VoIPとはVoice over Internet Protocolの略称で音声信号を各種符号化および圧縮化してIPネットワーク上で送受信する技術のことをいいます。

VoIPでは様々な方法で音声信号を符号化・圧縮化した信号を送受信することで音声を伝達します。音声のようなアナログ信号を符号化および圧縮化、複合化できる装置やソフトウェアのことをコーデック(Codec)と言い、コーデックについては大きく3種類あります。

    ・PCM(Pulse Code Modulation)
    パルス符号変調の略。音声などのアナログ信号を標本・量子化してデジタル信号へと変換する技術。リニアPCMやITU-T勧告のG.711などがある。
    ・ADPCM(Adaptive Differential Pulse Code Modulation)
    適応的差分パルス符号変調の略。ITU-T勧告のG.726規格で、G.711規格のPCM信号入力を予測値で引くことで差分を得る。その差分から2~5ビットの量子化差分信号を生成する技術。
    ・CELP(Code Excited Linear Prediction)
    直訳では符号励振線形予測。入力音声に近い信号に定義されている符号を利用し符号化・複合化して入力音声に近い音を合成、出力する技術。ITU-T勧告 G.723.1やG.729などがある。

どの方法を選択するかによりVoIP製品の音質と帯域幅が大きく変わります。

VoIP製品が出始めたころは、世の中にIPネットワークがあまり普及されていない時代でしたので音質も使い勝手も悪かったようです。最近ではIPネットワークに繋がる機器を1人1台以上は所有するほどネットワークが普及されており、IPネットワーク技術の向上でVoIP製品の音質や使い勝手がよくなりました。
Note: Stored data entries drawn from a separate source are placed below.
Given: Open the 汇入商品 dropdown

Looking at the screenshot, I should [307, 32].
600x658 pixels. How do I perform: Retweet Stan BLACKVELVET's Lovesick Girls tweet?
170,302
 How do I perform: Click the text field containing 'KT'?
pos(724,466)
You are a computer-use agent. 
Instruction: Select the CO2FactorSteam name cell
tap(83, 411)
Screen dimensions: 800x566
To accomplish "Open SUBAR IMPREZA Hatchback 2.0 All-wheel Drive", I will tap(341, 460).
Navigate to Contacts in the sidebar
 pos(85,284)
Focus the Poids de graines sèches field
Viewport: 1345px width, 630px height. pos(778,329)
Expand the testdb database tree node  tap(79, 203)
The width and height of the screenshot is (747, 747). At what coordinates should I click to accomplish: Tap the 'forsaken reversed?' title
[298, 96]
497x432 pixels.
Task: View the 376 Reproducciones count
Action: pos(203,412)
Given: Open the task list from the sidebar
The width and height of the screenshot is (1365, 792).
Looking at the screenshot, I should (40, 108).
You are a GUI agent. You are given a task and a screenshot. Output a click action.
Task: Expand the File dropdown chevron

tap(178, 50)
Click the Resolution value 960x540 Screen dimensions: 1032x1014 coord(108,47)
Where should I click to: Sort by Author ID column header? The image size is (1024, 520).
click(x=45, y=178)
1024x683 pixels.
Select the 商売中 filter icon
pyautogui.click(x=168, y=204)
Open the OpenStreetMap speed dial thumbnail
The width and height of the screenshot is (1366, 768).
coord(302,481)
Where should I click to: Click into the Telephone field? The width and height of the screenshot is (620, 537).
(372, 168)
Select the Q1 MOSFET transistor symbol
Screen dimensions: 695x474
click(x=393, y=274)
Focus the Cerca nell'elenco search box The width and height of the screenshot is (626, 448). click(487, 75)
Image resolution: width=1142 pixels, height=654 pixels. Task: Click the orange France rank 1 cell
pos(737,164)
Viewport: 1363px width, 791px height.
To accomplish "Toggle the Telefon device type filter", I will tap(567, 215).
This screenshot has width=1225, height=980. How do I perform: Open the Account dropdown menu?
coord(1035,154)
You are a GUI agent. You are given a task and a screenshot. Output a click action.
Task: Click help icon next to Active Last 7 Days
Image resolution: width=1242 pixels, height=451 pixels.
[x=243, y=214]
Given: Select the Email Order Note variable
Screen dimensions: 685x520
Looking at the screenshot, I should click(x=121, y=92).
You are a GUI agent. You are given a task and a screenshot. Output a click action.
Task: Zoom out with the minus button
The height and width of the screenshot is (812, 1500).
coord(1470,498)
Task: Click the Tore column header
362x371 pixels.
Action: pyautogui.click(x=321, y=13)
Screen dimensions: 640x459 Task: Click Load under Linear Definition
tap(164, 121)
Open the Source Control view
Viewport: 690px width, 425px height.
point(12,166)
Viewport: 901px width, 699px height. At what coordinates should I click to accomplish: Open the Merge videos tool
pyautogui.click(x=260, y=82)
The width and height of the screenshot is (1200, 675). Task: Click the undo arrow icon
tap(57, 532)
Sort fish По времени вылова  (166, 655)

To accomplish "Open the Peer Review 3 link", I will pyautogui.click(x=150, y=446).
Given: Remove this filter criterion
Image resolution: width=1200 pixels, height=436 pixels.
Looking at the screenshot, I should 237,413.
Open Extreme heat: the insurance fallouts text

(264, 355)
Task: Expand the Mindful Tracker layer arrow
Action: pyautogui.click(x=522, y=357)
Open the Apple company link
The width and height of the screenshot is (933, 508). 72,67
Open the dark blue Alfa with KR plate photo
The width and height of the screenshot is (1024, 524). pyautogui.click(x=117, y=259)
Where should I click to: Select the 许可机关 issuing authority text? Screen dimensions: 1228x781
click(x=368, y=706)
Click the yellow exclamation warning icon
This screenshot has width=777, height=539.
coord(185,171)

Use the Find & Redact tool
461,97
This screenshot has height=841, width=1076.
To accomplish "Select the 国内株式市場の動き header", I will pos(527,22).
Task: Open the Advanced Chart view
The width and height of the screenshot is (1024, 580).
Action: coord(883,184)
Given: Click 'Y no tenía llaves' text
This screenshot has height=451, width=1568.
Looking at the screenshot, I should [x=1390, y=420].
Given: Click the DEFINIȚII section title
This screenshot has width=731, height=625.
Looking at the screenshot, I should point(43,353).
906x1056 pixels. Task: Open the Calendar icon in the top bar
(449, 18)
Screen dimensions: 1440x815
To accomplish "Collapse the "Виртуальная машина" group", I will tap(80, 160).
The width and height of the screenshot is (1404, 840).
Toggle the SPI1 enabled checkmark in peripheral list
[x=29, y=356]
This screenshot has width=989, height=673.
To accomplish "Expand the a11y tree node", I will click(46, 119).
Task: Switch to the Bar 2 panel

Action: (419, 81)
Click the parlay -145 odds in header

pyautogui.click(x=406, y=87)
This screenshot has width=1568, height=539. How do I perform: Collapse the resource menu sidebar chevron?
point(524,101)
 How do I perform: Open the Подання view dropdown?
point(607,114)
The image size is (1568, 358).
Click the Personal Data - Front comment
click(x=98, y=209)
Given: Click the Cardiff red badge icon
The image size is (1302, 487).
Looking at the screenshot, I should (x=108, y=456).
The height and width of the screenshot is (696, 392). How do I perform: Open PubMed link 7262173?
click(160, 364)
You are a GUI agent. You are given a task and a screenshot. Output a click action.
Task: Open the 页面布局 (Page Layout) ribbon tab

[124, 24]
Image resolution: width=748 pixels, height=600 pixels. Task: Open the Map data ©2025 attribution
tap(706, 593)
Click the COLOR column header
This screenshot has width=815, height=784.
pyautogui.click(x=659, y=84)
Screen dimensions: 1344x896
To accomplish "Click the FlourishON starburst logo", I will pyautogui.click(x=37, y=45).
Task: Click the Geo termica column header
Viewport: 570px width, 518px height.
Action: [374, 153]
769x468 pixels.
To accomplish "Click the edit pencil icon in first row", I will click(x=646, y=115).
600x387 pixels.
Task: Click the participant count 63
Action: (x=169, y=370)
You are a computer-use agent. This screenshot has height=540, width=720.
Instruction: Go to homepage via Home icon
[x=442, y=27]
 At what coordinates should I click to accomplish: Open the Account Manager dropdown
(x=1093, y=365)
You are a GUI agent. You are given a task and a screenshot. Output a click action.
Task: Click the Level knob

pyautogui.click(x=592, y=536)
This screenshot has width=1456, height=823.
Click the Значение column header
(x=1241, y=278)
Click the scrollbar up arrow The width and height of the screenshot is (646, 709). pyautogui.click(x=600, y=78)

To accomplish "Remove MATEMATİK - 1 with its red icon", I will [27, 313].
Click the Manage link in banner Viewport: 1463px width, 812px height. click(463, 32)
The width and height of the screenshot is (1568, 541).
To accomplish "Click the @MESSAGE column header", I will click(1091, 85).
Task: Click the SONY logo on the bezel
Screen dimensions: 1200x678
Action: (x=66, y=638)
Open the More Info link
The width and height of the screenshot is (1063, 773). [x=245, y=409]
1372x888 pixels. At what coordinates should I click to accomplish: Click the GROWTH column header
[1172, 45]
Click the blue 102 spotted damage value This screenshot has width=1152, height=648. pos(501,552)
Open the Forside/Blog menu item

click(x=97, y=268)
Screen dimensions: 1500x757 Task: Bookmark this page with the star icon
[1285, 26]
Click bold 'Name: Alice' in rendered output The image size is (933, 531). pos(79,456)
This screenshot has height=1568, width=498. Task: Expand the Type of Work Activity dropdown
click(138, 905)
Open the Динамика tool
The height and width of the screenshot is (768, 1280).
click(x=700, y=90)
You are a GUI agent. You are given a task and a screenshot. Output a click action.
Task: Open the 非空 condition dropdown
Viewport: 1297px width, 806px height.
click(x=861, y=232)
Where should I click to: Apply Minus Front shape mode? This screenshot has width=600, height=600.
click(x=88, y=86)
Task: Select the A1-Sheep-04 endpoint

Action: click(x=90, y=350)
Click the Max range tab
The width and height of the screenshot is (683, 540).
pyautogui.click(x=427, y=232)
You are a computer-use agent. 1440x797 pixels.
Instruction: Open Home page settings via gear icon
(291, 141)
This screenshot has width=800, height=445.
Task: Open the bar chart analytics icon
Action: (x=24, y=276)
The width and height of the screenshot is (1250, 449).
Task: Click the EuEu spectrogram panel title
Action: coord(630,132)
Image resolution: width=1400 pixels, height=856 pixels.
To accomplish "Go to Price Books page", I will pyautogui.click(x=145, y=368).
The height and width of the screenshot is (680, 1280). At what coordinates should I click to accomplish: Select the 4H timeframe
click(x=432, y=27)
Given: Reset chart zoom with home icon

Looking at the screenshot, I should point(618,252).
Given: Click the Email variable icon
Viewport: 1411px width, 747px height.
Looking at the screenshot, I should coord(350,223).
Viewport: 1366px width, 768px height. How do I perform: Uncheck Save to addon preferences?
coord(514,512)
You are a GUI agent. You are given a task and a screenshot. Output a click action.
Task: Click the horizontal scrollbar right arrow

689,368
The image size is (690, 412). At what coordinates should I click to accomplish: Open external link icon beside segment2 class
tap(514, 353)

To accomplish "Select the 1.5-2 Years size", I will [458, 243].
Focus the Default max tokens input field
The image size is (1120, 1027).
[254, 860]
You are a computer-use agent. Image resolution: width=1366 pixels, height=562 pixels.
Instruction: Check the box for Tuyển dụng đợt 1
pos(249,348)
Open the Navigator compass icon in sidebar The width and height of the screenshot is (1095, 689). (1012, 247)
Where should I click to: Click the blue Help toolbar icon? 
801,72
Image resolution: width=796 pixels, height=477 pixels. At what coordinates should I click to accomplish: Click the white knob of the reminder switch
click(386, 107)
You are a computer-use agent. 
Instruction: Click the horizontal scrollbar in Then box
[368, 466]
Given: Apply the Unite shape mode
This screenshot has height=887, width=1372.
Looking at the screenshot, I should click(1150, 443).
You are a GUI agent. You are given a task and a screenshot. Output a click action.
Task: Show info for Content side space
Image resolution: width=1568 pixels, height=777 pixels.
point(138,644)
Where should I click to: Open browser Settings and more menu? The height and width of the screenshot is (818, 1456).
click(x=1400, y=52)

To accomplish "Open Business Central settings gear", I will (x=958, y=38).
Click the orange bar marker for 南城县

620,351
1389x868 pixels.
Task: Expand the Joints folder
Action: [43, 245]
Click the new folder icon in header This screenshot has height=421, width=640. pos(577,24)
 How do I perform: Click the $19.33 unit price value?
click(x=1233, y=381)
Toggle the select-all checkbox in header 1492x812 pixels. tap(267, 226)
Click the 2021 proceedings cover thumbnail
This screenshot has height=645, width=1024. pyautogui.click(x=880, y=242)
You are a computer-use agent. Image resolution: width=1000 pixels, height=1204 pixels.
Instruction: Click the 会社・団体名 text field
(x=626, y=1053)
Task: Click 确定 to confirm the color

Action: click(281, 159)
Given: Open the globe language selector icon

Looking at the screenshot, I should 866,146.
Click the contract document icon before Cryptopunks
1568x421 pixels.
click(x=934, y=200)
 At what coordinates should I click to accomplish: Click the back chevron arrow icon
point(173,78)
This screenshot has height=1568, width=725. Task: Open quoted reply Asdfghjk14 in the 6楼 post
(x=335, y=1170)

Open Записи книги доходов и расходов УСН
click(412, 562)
現在ではIPネットワークが普及されていない場所の方が少なくなり、普及されていない場所でも無線LANや光ネットワークなどで簡易的にネットワークを構築できるようになりました。そのため、様々な場所に音声システムを導入するなどVoIP製品が活躍するようになりました。

身近で聞こえる様々な音はVoIP製品の活躍により私たちに伝達されています。